PARTE IV.II – “Se não tem pão, que comam brioches”
Por: Renato Drummond Tapioca Neto
A vida para Maria Antonieta ganhara novos ares de otimismo quando esta finalmente cumprira o papel que como princesa estrangeira fora designada para fazer: gerar um herdeiro. No ano de 1781, nascia Luís José, o novo Delfim da França. A notícia foi dada pessoalmente à Rainha por Luís XVI, que não poderia estar mais aliviado com o acontecimento. Disse: “Madame, realizastes os nossos desejos e os da França, sois mãe de um Delfim”. Porém, a felicidade da corte de Versalhes com a chegada do sucessor não avançava para muito além dos muros do palácio. A grande parcela da população, denominada Terceiro Estado, sofria com a escassez de alimentos, acentuada pela incapacidade do governo em solucionar o déficit econômico, o que despertou uma consciência de ódio geral contra a luxuosa vida levada pelos nobres da corte e pelo que consideravam a principal figura do esbanjamento: a Rainha Maria Antonieta. Era chegado o momento da máquina publicitária do século XVIII trabalhar a todo vapor.

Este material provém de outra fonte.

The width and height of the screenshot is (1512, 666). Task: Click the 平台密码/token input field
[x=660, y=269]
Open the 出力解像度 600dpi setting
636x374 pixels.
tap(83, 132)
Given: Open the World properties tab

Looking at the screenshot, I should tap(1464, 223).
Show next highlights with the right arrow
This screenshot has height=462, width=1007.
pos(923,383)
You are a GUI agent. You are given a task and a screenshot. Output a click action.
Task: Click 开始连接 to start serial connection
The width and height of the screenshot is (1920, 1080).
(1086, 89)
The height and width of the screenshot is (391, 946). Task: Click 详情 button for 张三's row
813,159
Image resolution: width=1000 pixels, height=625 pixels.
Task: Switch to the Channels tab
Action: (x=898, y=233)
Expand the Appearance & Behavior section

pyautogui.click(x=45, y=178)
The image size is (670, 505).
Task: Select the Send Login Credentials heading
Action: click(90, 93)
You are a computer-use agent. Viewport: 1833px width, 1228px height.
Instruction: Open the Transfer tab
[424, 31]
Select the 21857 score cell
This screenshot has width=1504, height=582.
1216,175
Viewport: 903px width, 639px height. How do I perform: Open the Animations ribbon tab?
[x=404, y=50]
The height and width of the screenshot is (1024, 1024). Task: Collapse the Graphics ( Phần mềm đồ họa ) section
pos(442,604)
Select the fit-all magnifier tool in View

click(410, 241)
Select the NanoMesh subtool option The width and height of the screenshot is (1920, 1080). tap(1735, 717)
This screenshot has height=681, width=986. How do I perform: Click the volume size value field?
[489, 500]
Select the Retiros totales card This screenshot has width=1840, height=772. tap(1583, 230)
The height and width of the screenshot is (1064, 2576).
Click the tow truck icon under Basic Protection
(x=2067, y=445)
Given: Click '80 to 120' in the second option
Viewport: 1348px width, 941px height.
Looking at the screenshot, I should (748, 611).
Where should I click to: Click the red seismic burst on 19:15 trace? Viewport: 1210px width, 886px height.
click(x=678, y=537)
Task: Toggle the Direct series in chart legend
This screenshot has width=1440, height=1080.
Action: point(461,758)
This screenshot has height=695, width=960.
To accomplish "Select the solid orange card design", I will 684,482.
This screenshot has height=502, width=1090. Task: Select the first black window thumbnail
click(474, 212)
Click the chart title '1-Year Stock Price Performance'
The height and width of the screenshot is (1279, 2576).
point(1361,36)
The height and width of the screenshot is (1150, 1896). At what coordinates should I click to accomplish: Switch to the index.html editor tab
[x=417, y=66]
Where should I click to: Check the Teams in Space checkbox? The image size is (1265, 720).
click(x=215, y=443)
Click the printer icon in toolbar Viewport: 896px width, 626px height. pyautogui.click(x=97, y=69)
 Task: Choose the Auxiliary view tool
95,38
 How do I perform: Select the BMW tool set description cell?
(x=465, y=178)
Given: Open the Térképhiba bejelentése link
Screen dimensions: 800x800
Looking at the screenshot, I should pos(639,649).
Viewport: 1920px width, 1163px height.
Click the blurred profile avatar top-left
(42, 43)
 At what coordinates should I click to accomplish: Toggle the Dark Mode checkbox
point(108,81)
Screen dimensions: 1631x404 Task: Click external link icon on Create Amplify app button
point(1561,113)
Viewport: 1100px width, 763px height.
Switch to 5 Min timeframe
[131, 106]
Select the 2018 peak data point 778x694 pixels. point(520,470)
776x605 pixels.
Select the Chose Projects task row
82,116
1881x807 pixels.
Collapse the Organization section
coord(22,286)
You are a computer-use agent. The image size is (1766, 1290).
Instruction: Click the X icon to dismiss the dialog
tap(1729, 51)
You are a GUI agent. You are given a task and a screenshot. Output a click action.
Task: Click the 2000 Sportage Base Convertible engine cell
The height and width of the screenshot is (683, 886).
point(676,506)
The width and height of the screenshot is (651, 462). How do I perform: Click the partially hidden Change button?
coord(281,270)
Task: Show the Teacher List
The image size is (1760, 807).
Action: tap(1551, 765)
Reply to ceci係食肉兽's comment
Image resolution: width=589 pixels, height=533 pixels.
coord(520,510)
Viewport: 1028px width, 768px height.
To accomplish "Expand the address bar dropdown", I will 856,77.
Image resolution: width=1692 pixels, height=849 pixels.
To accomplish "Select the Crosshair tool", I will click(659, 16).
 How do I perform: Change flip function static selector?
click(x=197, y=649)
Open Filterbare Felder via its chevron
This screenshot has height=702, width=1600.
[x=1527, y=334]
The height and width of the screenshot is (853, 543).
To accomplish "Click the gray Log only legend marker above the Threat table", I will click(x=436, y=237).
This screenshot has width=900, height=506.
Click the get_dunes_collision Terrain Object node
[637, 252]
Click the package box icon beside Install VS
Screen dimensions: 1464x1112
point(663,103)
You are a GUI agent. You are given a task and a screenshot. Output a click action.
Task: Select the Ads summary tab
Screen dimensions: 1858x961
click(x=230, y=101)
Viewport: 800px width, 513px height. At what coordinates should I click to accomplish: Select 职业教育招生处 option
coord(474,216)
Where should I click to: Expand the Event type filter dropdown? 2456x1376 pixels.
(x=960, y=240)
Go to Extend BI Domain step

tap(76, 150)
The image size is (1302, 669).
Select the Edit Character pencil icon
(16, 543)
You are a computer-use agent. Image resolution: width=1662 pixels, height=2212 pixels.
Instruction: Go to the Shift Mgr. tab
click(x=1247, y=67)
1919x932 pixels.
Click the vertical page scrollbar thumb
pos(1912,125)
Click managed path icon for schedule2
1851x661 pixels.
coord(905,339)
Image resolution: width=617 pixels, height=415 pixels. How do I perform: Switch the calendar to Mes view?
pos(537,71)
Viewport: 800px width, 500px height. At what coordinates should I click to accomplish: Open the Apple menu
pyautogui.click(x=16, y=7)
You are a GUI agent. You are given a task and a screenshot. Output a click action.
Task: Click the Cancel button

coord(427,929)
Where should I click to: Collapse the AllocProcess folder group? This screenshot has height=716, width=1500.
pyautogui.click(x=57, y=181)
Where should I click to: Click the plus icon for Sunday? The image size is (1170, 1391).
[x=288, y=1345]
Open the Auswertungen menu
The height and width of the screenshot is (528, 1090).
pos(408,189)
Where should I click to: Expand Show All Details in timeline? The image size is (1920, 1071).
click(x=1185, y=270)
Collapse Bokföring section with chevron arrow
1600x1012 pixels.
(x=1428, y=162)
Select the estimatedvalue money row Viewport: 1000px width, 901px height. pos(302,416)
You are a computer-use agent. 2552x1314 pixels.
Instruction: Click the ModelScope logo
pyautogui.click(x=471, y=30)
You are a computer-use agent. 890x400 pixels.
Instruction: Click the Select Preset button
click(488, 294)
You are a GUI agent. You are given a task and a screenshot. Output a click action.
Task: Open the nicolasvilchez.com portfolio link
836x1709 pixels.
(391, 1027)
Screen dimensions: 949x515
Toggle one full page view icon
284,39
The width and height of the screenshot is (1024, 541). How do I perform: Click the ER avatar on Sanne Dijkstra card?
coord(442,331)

Maria Antonieta, por Mme. Vigée Le Brun
O mais perverso dos boatos, que muitos ainda acreditam ser verdade, consiste na tradicional historieta de que quando a situação da falta de alimentos chegou aos ouvidos da Rainha, esta, em toda a sua pompa e arrogância, teria dito que na ausência de pão, o povo deveria se saciar com brioches. Diz Antonia Fraser que,
Essa história foi contada pela primeira vez a respeito da princesa espanhola que desposou Luís XIV cem anos antes da chegada de Maria Antonieta à França; continuou a se repetir atribuída a uma série de outras princesas durante todo o século XVIII. Como clichê jornalístico muito prático, talvez nunca morra. Mas não só a história foi atribuída a Maria Antonieta; este comportamento ignorante não combinava com o personagem. Seria muito mais provável que a filantrópica Maria Antonieta, fora dos padrões da época, jogasse impulsivamente seu próprio brioche ao povo faminto à sua frente (FRASER, 2009, p. 13-14).
Sendo assim, esse, assim como tantos outros, não passava de mais um joguete pré-revolucionário que tinha como objetivo culpar a arquiduquesa austríaca pela miséria na França.
É consenso entre os biógrafos de Maria Antonieta de que ela nunca proferiu tais palavras e que, pelo contrário, demonstrava preocupação com a tristeza do povo. Em uma de suas cartas à Imperatriz Maria Teresa, ela chega a comentar sobre o alto preço do pão, dizendo também: “Tenho visto as pessoas nos tratarem tão bem, apesar de suas desgraças, [que] estamos ainda mais obrigados a trabalhar pela felicidade deles”. Conforme dito na citação acima por Antonia Fraser, a famosa frase já era empregada a princesas estrangeiras pelos menos há uns cem anos antes de Maria Antonieta, mas suas origens provavelmente derivam do livro Confissões, do filósofo francês Jean-Jacques Rousseau: “Recordo-me de uma grande princesa a quem se dizia que os camponeses não tinham pão, e que respondeu: ‘Pois que comam brioche’ (outra versão credita a autoria da frase madame Sofia, tia do rei, quando cercada por uma multidão que exigia pão ao seu irmão, Luís de Bourbon). Infelizmente, esse clichê grudou na imagem da rainha e até hoje há quem diga que ela realmente pronunciou estas palavras.
Referências Bibliográficas:
FRASER, Antonia. Maria Antonieta. Tradução de Maria Beatriz de Medina. 4ª edição. Rio de Janeiro: Record, 2009.
LEVER, Evelyne. Maria Antonieta: a última rainha da França. Tradução de S. Duarte. 1ª edição. Rio de Janeiro: Objetiva, 2004.